HM: They’ve brought people into their orbit. I think I represent something for a lot of people and it didn’t really click for me at first. It started clicking for me around the time I was doing Patriot Act. I would see the audience, they’d go, “Yo, you remind me of my cousin. Yo, you remind me of someone I went to high school with.” And I’m like, “Bro, are you kind of dissing me? Do I look like Pratik you went to high school with? Are you basically saying I’m average?” And I used to kind of have this insecurity about it, but I actually realized that is my superpower.

BJ: How so?

HM: What they’re saying is “Yo, you look like someone I was in civics class with my junior year. And the fact that you made it has this level of relatability.” But, furthermore, what that’s given me an opportunity to do is bridge these two worlds. I’m the Sunday school Muslim kid that grew up in Sacramento, in the Desi community, then was knighted by Jon Stewart, then was able to go on to Netflix, was able to go to the Correspondents’ Dinner and now do work with David Goyer, Reese Witherspoon and Jennifer Aniston, do shoe collabs... To me it’s that ability. Can I bring our story from the margins to the mainstream?

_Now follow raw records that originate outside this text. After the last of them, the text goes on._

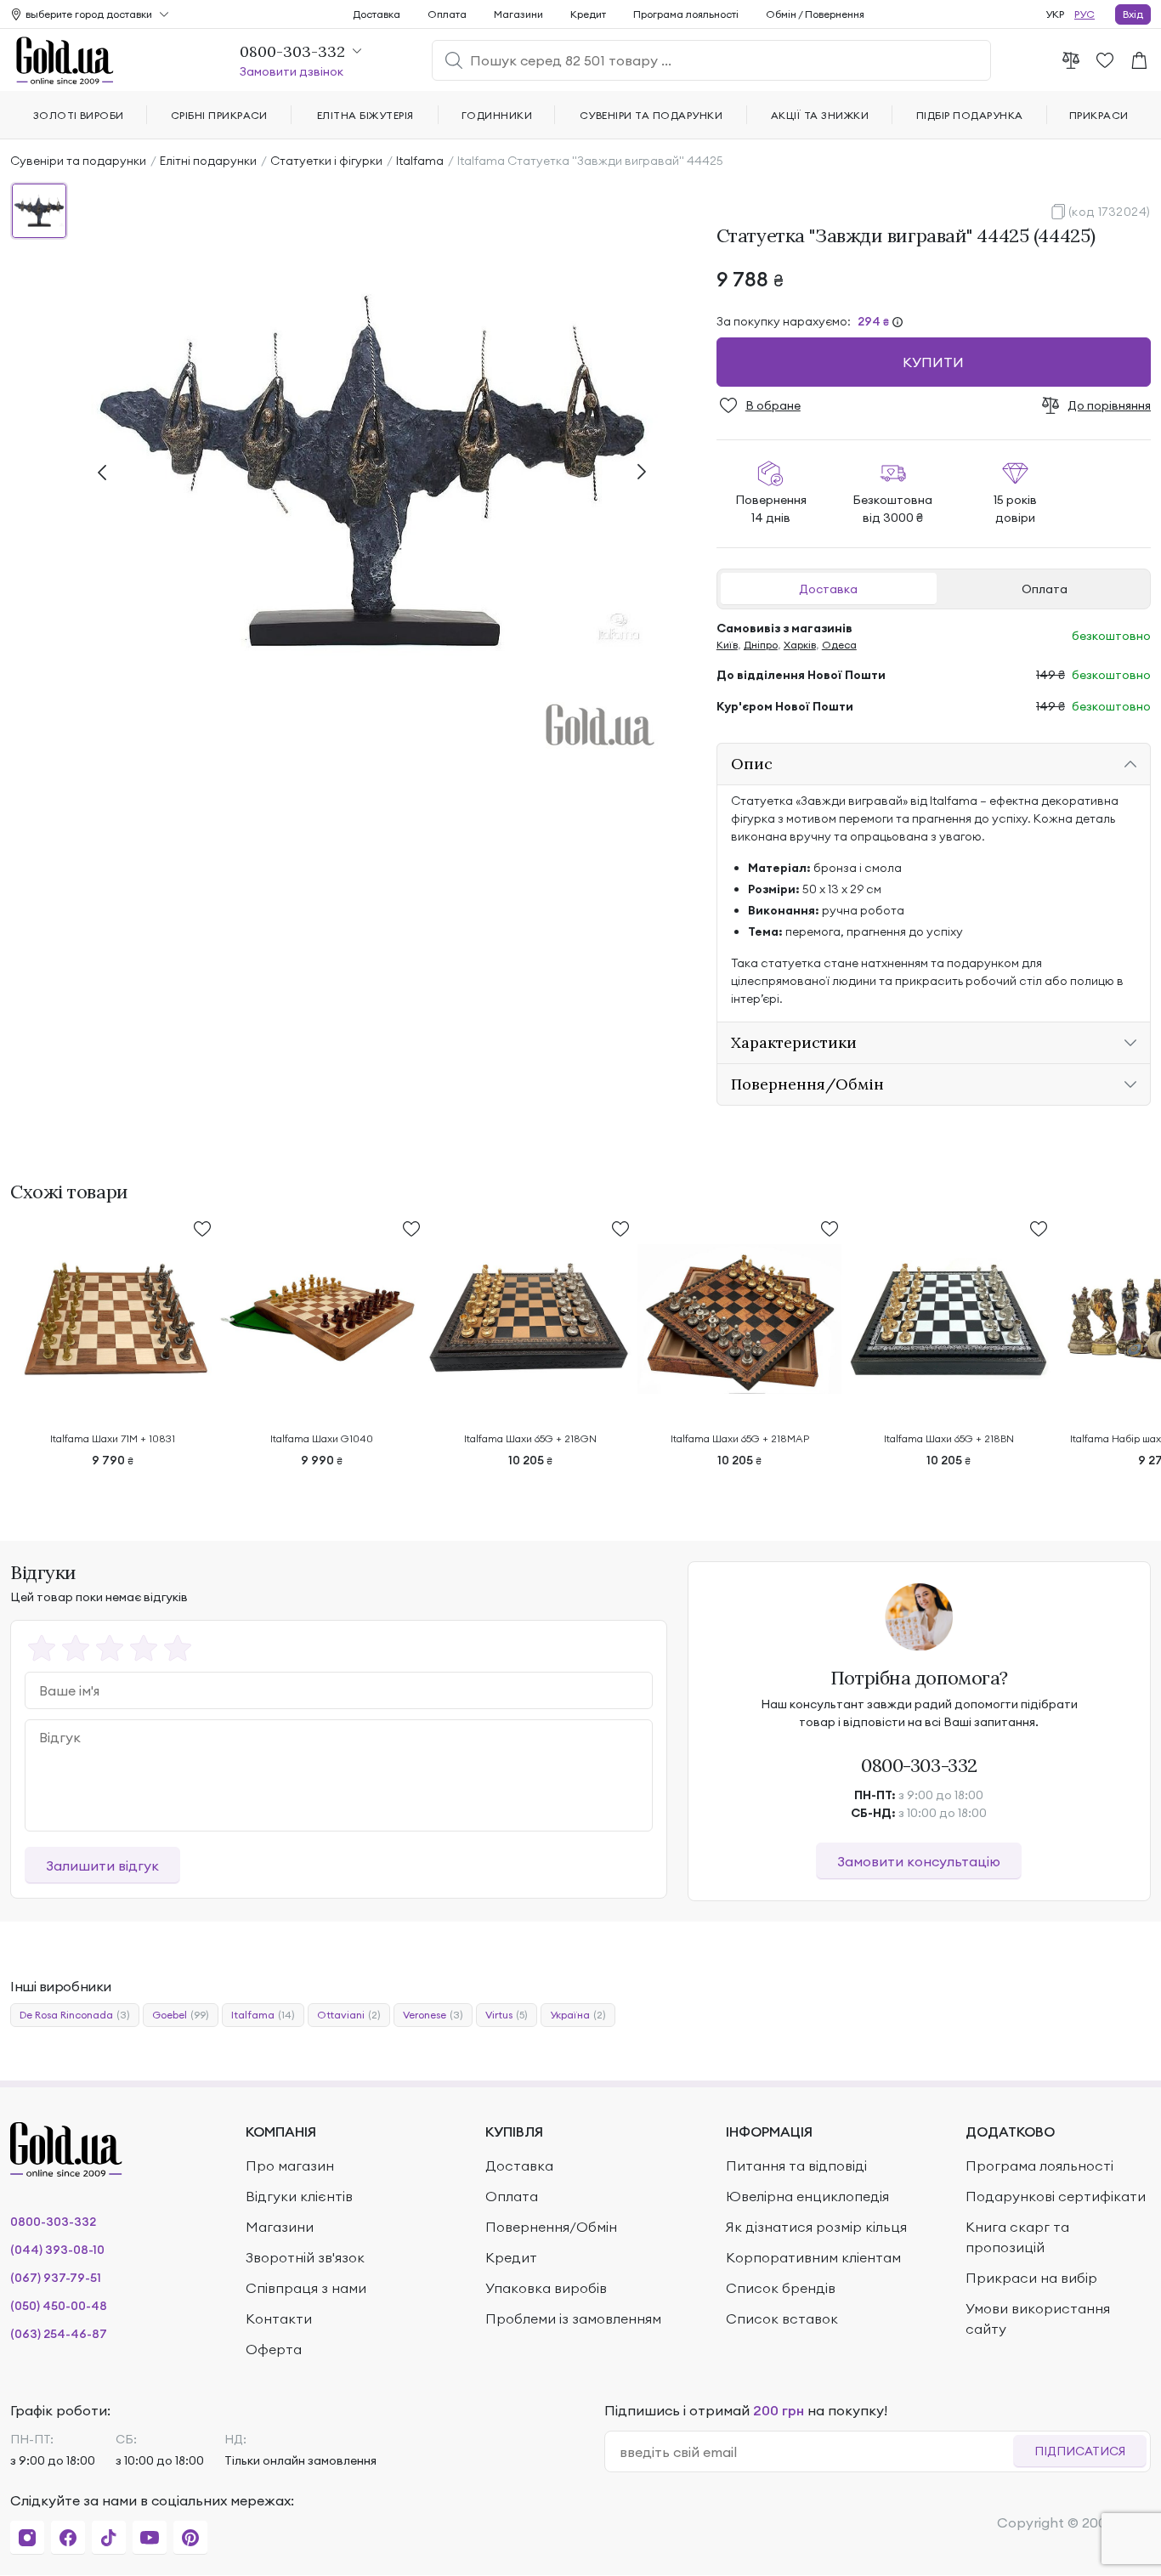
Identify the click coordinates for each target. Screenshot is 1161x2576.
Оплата (1045, 589)
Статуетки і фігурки (326, 160)
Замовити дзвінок (291, 71)
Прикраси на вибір (1031, 2277)
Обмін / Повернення (815, 14)
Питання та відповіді (796, 2165)
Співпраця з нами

BJ: Okay, but the thing about being in that position, is this looming idea of “keep it 1,000” as you ascend. You know, like get on, but don’t front.

HM: One of my first principles is light over heat. There’s a lot of heat out there: there’s a lot of just ephemeral social-media content that’s not deep in nature. But every once in a while there’s something that just represents true light that really resonates with people.

BJ: The things that connect with us, connect us as people?

HM: You see examples of it, Ted Lasso is that. Ramy resonated with me like that. It was so funny. I would run some episodes back. To me, it was light over heat. There’s just so much heat—in Hindi we call it hungama, which means just craziness. Kind of just Jake Paul crazy. America is hungama. Whoever controls the circus hungama controls the media narrative, but I’m a light person. Like, what’s the core ontological truth of what you’re saying? There’s certain scenes that are in The King’s Jester that have that. Which is why I’m talking about fatherhood, family, freedom of speech. Things we’ve been dealing with forever. That is what I’m chasing.